What needs to be done:
Write every record out again exactly as shown below.

Data records:
☆ ☆ ☆ ☆ ☆ ☆ ☆

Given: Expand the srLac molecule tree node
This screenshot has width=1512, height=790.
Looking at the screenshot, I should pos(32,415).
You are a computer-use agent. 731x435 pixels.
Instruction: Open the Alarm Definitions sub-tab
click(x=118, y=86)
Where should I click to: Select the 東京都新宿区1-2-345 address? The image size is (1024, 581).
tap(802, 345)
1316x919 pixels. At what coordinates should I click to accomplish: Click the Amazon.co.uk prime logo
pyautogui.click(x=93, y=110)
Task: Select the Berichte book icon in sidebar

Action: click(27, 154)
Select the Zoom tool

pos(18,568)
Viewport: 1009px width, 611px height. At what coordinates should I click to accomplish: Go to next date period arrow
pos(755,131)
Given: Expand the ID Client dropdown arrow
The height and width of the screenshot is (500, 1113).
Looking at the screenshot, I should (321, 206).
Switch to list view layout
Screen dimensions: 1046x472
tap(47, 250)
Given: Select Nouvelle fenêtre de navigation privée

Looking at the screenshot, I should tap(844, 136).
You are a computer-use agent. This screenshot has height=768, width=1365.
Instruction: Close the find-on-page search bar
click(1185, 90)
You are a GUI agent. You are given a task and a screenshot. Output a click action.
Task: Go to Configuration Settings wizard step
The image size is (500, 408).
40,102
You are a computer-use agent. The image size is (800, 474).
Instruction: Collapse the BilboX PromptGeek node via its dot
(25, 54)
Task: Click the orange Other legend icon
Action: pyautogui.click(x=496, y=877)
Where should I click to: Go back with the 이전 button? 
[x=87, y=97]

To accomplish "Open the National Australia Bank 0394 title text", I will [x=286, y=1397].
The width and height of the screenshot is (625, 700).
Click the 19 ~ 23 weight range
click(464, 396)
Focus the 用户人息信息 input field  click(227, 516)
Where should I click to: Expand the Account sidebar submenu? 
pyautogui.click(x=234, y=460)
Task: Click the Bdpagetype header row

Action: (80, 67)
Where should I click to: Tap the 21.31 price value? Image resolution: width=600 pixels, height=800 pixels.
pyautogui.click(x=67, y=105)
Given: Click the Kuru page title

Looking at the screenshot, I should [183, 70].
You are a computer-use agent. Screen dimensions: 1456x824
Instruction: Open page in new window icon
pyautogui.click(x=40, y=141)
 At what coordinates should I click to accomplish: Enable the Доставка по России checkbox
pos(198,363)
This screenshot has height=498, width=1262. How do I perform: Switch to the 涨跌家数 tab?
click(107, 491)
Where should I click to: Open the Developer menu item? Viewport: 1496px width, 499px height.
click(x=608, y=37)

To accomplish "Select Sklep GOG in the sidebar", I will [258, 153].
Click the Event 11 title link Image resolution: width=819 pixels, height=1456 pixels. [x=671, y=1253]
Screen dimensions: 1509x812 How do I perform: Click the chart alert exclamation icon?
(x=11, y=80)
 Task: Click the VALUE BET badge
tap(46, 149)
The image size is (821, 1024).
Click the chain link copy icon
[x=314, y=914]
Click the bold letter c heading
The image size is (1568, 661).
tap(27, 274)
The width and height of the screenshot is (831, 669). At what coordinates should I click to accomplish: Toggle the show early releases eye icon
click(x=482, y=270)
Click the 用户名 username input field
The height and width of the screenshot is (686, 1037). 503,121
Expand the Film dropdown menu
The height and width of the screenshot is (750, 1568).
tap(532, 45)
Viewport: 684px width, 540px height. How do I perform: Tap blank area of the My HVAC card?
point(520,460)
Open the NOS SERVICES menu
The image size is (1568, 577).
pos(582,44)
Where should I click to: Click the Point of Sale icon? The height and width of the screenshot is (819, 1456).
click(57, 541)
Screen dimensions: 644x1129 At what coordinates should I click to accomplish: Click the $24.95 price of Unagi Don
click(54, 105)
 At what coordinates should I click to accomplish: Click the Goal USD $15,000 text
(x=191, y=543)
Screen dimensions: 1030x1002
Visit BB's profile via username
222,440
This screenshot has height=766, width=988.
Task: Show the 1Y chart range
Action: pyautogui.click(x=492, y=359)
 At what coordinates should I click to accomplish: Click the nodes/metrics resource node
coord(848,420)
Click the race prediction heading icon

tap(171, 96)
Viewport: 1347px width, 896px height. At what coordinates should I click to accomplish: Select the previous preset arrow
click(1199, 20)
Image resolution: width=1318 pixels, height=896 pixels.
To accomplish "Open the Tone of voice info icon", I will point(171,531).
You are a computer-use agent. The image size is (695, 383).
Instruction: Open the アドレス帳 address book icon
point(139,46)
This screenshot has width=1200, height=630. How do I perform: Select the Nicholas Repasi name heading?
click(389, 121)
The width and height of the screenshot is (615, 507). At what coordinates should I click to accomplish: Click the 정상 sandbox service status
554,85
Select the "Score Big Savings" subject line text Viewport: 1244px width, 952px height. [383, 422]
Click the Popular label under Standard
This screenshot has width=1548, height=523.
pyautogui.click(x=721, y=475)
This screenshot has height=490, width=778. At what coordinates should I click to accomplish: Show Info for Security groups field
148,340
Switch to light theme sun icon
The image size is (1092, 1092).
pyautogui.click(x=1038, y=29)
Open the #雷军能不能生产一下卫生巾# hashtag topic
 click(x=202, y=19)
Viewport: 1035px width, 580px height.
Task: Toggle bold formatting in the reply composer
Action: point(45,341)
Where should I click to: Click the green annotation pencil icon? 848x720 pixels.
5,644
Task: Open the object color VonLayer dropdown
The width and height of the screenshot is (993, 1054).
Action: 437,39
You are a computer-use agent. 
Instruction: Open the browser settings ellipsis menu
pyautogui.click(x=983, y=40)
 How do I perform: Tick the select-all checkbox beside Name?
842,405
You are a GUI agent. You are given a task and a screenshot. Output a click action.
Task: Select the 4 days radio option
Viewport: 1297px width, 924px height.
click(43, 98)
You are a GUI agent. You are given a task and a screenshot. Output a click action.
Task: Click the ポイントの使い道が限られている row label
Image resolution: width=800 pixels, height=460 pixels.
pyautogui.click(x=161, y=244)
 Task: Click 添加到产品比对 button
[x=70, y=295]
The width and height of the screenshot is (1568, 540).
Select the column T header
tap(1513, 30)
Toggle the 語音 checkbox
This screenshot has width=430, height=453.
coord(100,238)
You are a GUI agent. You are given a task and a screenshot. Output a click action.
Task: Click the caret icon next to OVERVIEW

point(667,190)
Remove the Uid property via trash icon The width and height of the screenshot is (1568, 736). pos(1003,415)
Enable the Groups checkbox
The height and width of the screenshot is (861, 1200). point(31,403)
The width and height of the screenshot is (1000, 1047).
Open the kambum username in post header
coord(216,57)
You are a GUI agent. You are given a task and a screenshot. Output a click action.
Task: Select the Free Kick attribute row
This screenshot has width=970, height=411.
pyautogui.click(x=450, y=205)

☆ ☆ ☆ ☆ ☆ ☆ ☆

Answer below:
Given: Expand the srLac molecule tree node
This screenshot has width=1512, height=790.
Looking at the screenshot, I should pos(32,415).
You are a computer-use agent. 731x435 pixels.
Instruction: Open the Alarm Definitions sub-tab
click(x=118, y=86)
Where should I click to: Select the 東京都新宿区1-2-345 address? The image size is (1024, 581).
tap(802, 345)
1316x919 pixels. At what coordinates should I click to accomplish: Click the Amazon.co.uk prime logo
pyautogui.click(x=93, y=110)
Task: Select the Berichte book icon in sidebar

Action: click(27, 154)
Select the Zoom tool

pos(18,568)
Viewport: 1009px width, 611px height. At what coordinates should I click to accomplish: Go to next date period arrow
pos(755,131)
Given: Expand the ID Client dropdown arrow
The height and width of the screenshot is (500, 1113).
Looking at the screenshot, I should (321, 206).
Switch to list view layout
Screen dimensions: 1046x472
tap(47, 250)
Given: Select Nouvelle fenêtre de navigation privée

Looking at the screenshot, I should tap(844, 136).
You are a computer-use agent. This screenshot has height=768, width=1365.
Instruction: Close the find-on-page search bar
click(1185, 90)
You are a GUI agent. You are given a task and a screenshot. Output a click action.
Task: Go to Configuration Settings wizard step
The image size is (500, 408).
40,102
You are a computer-use agent. The image size is (800, 474).
Instruction: Collapse the BilboX PromptGeek node via its dot
(25, 54)
Task: Click the orange Other legend icon
Action: pyautogui.click(x=496, y=877)
Where should I click to: Go back with the 이전 button? 
[x=87, y=97]

To accomplish "Open the National Australia Bank 0394 title text", I will [x=286, y=1397].
The width and height of the screenshot is (625, 700).
Click the 19 ~ 23 weight range
click(464, 396)
Focus the 用户人息信息 input field  click(227, 516)
Where should I click to: Expand the Account sidebar submenu? 
pyautogui.click(x=234, y=460)
Task: Click the Bdpagetype header row

Action: (80, 67)
Where should I click to: Tap the 21.31 price value? Image resolution: width=600 pixels, height=800 pixels.
pyautogui.click(x=67, y=105)
Given: Click the Kuru page title

Looking at the screenshot, I should [183, 70].
You are a computer-use agent. Screen dimensions: 1456x824
Instruction: Open page in new window icon
pyautogui.click(x=40, y=141)
 At what coordinates should I click to accomplish: Enable the Доставка по России checkbox
pos(198,363)
This screenshot has height=498, width=1262. How do I perform: Switch to the 涨跌家数 tab?
click(107, 491)
Where should I click to: Open the Developer menu item? Viewport: 1496px width, 499px height.
click(x=608, y=37)

To accomplish "Select Sklep GOG in the sidebar", I will [258, 153].
Click the Event 11 title link Image resolution: width=819 pixels, height=1456 pixels. [x=671, y=1253]
Screen dimensions: 1509x812 How do I perform: Click the chart alert exclamation icon?
(x=11, y=80)
 Task: Click the VALUE BET badge
tap(46, 149)
The image size is (821, 1024).
Click the chain link copy icon
[x=314, y=914]
Click the bold letter c heading
The image size is (1568, 661).
tap(27, 274)
The width and height of the screenshot is (831, 669). At what coordinates should I click to accomplish: Toggle the show early releases eye icon
click(x=482, y=270)
Click the 用户名 username input field
The height and width of the screenshot is (686, 1037). 503,121
Expand the Film dropdown menu
The height and width of the screenshot is (750, 1568).
tap(532, 45)
Viewport: 684px width, 540px height. How do I perform: Tap blank area of the My HVAC card?
point(520,460)
Open the NOS SERVICES menu
The image size is (1568, 577).
pos(582,44)
Where should I click to: Click the Point of Sale icon? The height and width of the screenshot is (819, 1456).
click(57, 541)
Screen dimensions: 644x1129 At what coordinates should I click to accomplish: Click the $24.95 price of Unagi Don
click(54, 105)
 At what coordinates should I click to accomplish: Click the Goal USD $15,000 text
(x=191, y=543)
Screen dimensions: 1030x1002
Visit BB's profile via username
222,440
This screenshot has height=766, width=988.
Task: Show the 1Y chart range
Action: pyautogui.click(x=492, y=359)
 At what coordinates should I click to accomplish: Click the nodes/metrics resource node
coord(848,420)
Click the race prediction heading icon

tap(171, 96)
Viewport: 1347px width, 896px height. At what coordinates should I click to accomplish: Select the previous preset arrow
click(1199, 20)
Image resolution: width=1318 pixels, height=896 pixels.
To accomplish "Open the Tone of voice info icon", I will point(171,531).
You are a computer-use agent. The image size is (695, 383).
Instruction: Open the アドレス帳 address book icon
point(139,46)
This screenshot has width=1200, height=630. How do I perform: Select the Nicholas Repasi name heading?
click(389, 121)
The width and height of the screenshot is (615, 507). At what coordinates should I click to accomplish: Click the 정상 sandbox service status
554,85
Select the "Score Big Savings" subject line text Viewport: 1244px width, 952px height. [383, 422]
Click the Popular label under Standard
This screenshot has width=1548, height=523.
pyautogui.click(x=721, y=475)
This screenshot has height=490, width=778. At what coordinates should I click to accomplish: Show Info for Security groups field
148,340
Switch to light theme sun icon
The image size is (1092, 1092).
pyautogui.click(x=1038, y=29)
Open the #雷军能不能生产一下卫生巾# hashtag topic
 click(x=202, y=19)
Viewport: 1035px width, 580px height.
Task: Toggle bold formatting in the reply composer
Action: point(45,341)
Where should I click to: Click the green annotation pencil icon? 848x720 pixels.
5,644
Task: Open the object color VonLayer dropdown
The width and height of the screenshot is (993, 1054).
Action: 437,39
You are a computer-use agent. 
Instruction: Open the browser settings ellipsis menu
pyautogui.click(x=983, y=40)
 How do I perform: Tick the select-all checkbox beside Name?
842,405
You are a GUI agent. You are given a task and a screenshot. Output a click action.
Task: Select the 4 days radio option
Viewport: 1297px width, 924px height.
click(43, 98)
You are a GUI agent. You are given a task and a screenshot. Output a click action.
Task: Click the ポイントの使い道が限られている row label
Image resolution: width=800 pixels, height=460 pixels.
pyautogui.click(x=161, y=244)
 Task: Click 添加到产品比对 button
[x=70, y=295]
The width and height of the screenshot is (1568, 540).
Select the column T header
tap(1513, 30)
Toggle the 語音 checkbox
This screenshot has width=430, height=453.
coord(100,238)
You are a GUI agent. You are given a task and a screenshot. Output a click action.
Task: Click the caret icon next to OVERVIEW

point(667,190)
Remove the Uid property via trash icon The width and height of the screenshot is (1568, 736). pos(1003,415)
Enable the Groups checkbox
The height and width of the screenshot is (861, 1200). point(31,403)
The width and height of the screenshot is (1000, 1047).
Open the kambum username in post header
coord(216,57)
You are a GUI agent. You are given a task and a screenshot. Output a click action.
Task: Select the Free Kick attribute row
This screenshot has width=970, height=411.
pyautogui.click(x=450, y=205)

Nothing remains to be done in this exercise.